◆ Problem:
Which lines make up the answer? Those from the line with "設計 (1027, 794)" through the end of the data; reproduce them exactly.

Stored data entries
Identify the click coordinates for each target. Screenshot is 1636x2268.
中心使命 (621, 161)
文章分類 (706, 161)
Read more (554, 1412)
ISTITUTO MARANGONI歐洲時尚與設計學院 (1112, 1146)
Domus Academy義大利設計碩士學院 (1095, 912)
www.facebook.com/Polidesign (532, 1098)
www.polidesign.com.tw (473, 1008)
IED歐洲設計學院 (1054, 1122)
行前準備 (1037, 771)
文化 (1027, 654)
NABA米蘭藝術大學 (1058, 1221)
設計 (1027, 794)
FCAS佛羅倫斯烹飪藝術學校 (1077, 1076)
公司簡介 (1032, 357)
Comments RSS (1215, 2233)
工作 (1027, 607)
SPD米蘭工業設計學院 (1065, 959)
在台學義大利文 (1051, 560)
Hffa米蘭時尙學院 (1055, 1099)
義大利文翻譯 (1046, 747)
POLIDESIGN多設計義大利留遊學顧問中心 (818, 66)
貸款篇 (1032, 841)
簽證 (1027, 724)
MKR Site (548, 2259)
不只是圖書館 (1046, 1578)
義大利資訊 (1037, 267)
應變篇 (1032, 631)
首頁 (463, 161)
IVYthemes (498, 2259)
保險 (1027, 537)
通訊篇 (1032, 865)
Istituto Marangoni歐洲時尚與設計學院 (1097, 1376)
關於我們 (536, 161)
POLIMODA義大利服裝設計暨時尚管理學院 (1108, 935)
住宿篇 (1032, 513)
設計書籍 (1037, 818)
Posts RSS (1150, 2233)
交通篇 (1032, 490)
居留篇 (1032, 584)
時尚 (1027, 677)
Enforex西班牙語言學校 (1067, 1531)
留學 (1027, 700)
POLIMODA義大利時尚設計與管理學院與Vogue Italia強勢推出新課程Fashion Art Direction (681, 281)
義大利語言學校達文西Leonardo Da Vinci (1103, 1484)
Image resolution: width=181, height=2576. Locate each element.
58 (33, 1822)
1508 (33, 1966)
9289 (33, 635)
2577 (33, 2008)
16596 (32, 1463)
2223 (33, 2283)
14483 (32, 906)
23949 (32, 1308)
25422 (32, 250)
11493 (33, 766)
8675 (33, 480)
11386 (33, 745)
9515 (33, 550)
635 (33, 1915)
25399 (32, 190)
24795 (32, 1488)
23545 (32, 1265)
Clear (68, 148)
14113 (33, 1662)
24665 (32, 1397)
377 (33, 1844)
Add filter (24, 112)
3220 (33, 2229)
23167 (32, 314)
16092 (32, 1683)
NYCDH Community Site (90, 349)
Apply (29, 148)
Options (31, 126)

◆ Answer space:
設計 (1027, 794)
FCAS佛羅倫斯烹飪藝術學校 (1077, 1076)
公司簡介 (1032, 357)
Comments RSS (1215, 2233)
工作 (1027, 607)
SPD米蘭工業設計學院 (1065, 959)
在台學義大利文 (1051, 560)
Hffa米蘭時尙學院 (1055, 1099)
義大利文翻譯 (1046, 747)
POLIDESIGN多設計義大利留遊學顧問中心 (818, 66)
貸款篇 (1032, 841)
簽證 (1027, 724)
MKR Site (548, 2259)
不只是圖書館 (1046, 1578)
義大利資訊 (1037, 267)
應變篇 (1032, 631)
首頁 (463, 161)
IVYthemes (498, 2259)
保險 (1027, 537)
通訊篇 (1032, 865)
Istituto Marangoni歐洲時尚與設計學院 (1097, 1376)
關於我們 (536, 161)
POLIMODA義大利服裝設計暨時尚管理學院 (1108, 935)
住宿篇 (1032, 513)
設計書籍 (1037, 818)
Posts RSS (1150, 2233)
交通篇 (1032, 490)
居留篇 (1032, 584)
時尚 (1027, 677)
Enforex西班牙語言學校 (1067, 1531)
留學 (1027, 700)
POLIMODA義大利時尚設計與管理學院與Vogue Italia強勢推出新課程Fashion Art Direction (681, 281)
義大利語言學校達文西Leonardo Da Vinci (1103, 1484)
Image resolution: width=181, height=2576. Locate each element.
58 (33, 1822)
1508 (33, 1966)
9289 (33, 635)
2577 (33, 2008)
16596 (32, 1463)
2223 (33, 2283)
14483 (32, 906)
23949 (32, 1308)
25422 (32, 250)
11493 (33, 766)
8675 (33, 480)
11386 (33, 745)
9515 (33, 550)
635 (33, 1915)
25399 (32, 190)
24795 (32, 1488)
23545 (32, 1265)
Clear (68, 148)
14113 (33, 1662)
24665 (32, 1397)
377 (33, 1844)
Add filter (24, 112)
3220 (33, 2229)
23167 (32, 314)
16092 (32, 1683)
NYCDH Community Site (90, 349)
Apply (29, 148)
Options (31, 126)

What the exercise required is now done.